Exercise goal = Write out each entry below exactly; the images do not belong in your copy.

--------------------------------

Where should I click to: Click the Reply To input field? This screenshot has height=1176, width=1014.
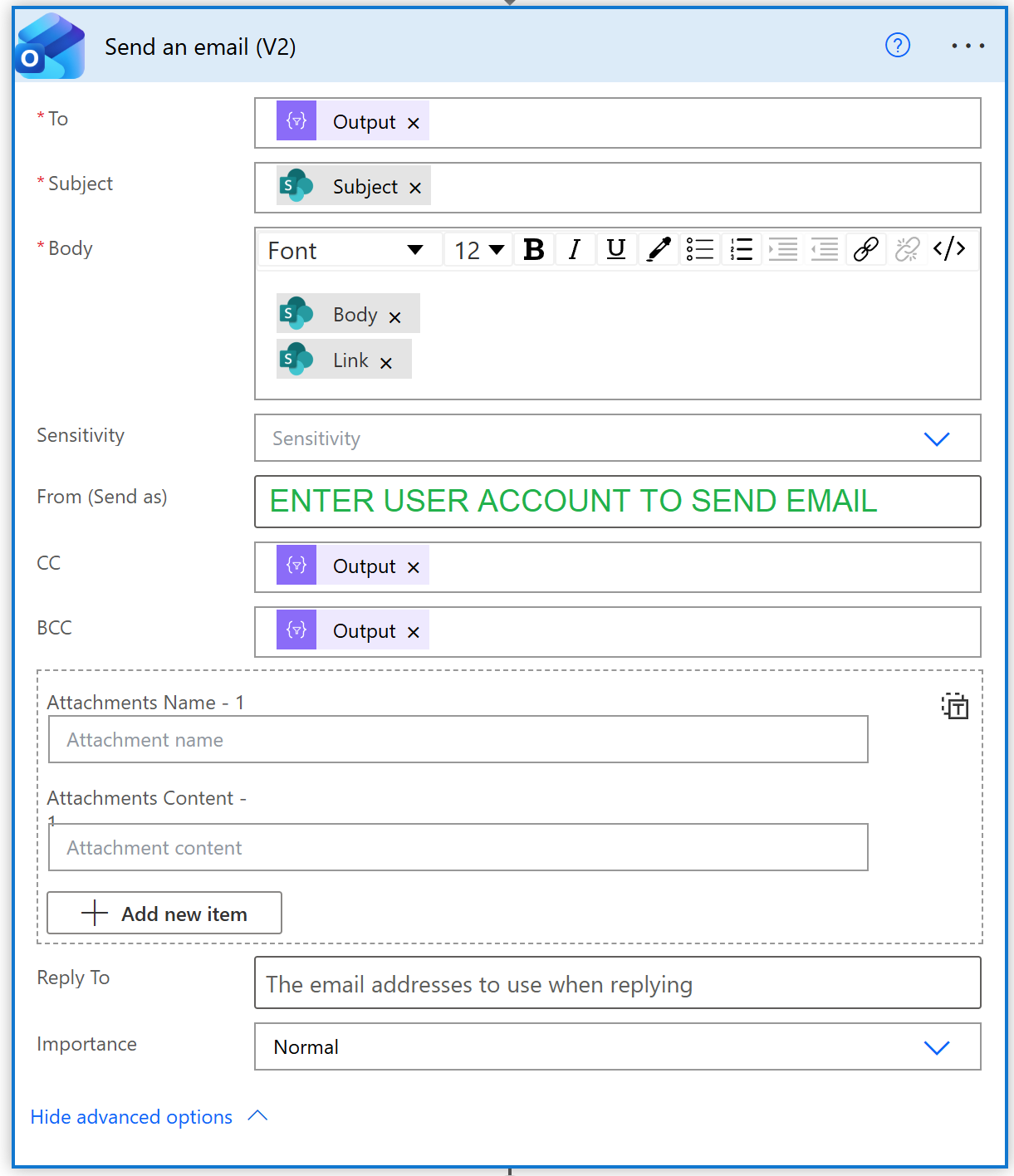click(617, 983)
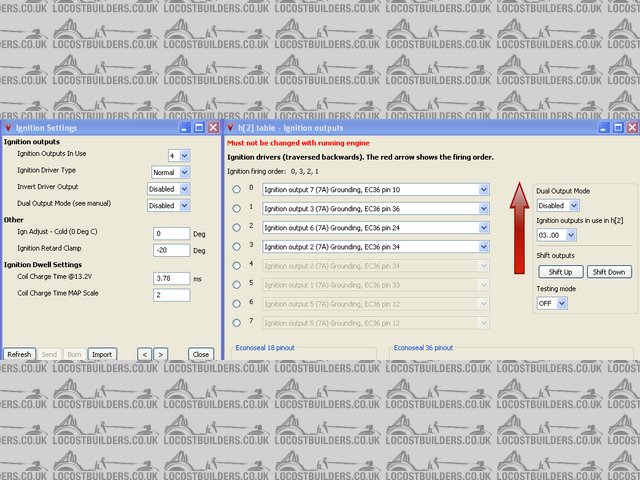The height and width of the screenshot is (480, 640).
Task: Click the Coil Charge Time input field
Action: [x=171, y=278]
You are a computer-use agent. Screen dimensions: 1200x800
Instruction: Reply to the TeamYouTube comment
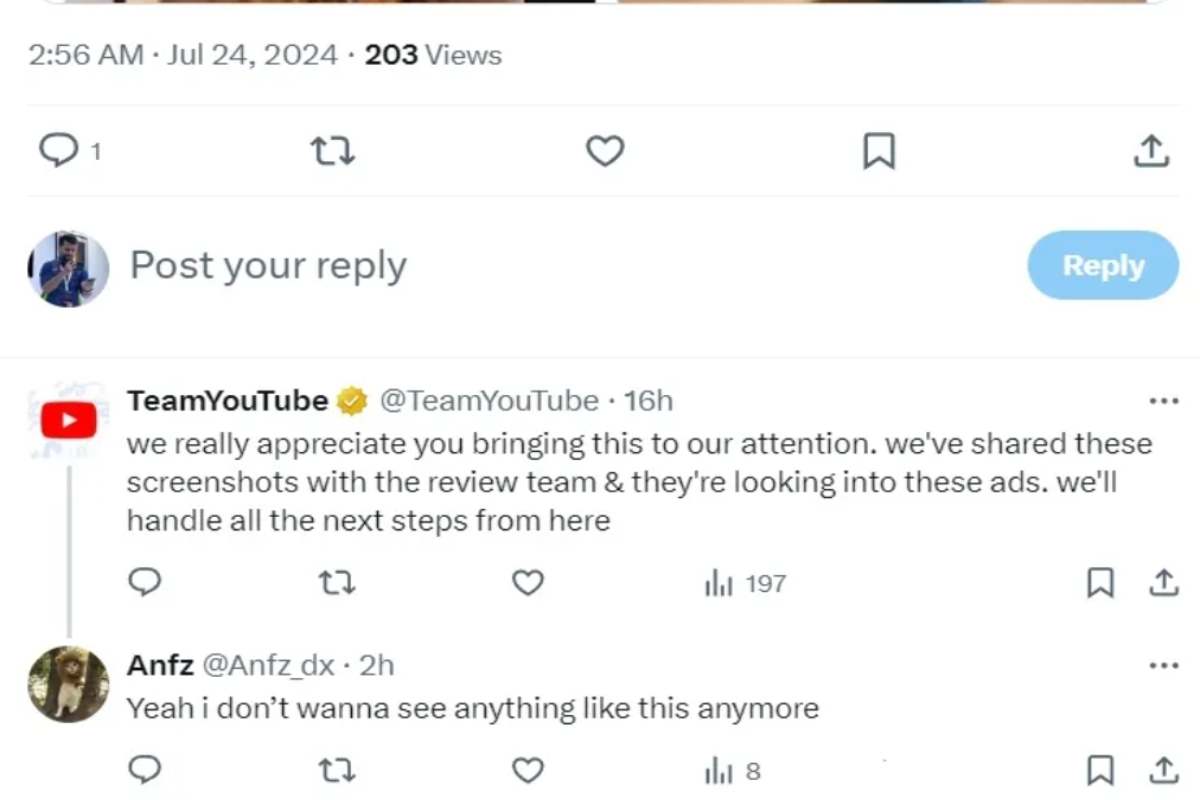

--------------------------------

Task answer =
Where should I click to: Click the Reply To input field? This screenshot has height=1176, width=1014.
click(617, 983)
The height and width of the screenshot is (480, 640).
Task: Click the Coil Charge Time input field
Action: [x=171, y=278]
You are a computer-use agent. Screen dimensions: 1200x800
Instruction: Reply to the TeamYouTube comment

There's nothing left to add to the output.